• Nenhum resultado encontrado

4 ORGANIZAÇÃO POLÍTICA DA DANÇA [3º SINAL – O PALCO]

4.1 Dança e política – história e movimento

4.1.1 Dança e história

Não há como iniciar este capítulo sem antes invocar a interdisciplinaridade que as áreas de conhecimento artes e dança carregam. Tão interdisciplinar e polissêmico quanto a abordagem de cultura, realizada no primeiro capítulo desta pesquisa. Tal fator é, portanto, transversal a todas as temáticas trabalhadas e trazidas, de modo que se complementam e coexistem no espaço e tempo das escolhas realizadas para compor este trabalho.

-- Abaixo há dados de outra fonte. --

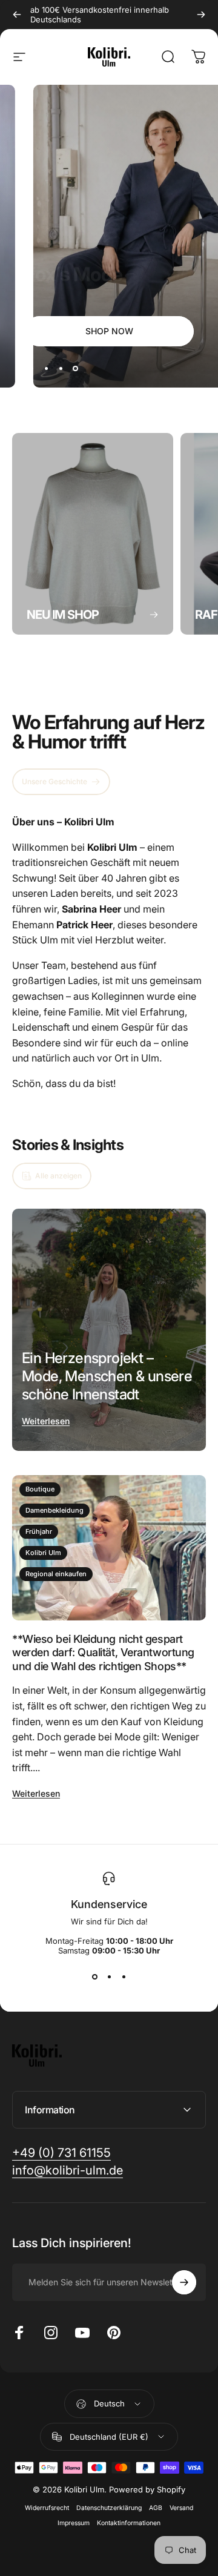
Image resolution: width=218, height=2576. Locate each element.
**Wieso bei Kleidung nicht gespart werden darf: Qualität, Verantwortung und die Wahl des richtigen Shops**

Os olhares e abordagens atinentes ao estudo do corpo, movimento e dança são os mais diversos, desde histórico e filosófico, semiótico, sociológico, antropológico, psicanalítico, político e, como não poderia deixar de ser, voltados também às questões de saúde e estética. E a dança não escapa a essa compreensão, mostrando-se frequentemente vinculada não somente às demais áreas artísticas, como também à Filosofia, Sociologia, Antropologia, Tecnologia, Neurociência, entre diversas outras. Não se reduz a dança, portanto, à área biológica, já que uma de suas principais premissas é traduzir uma expressão humana

tão antiga como a história da própria humanidade, entrelaçada que está à sua condição biocultural (VOSS, 2013).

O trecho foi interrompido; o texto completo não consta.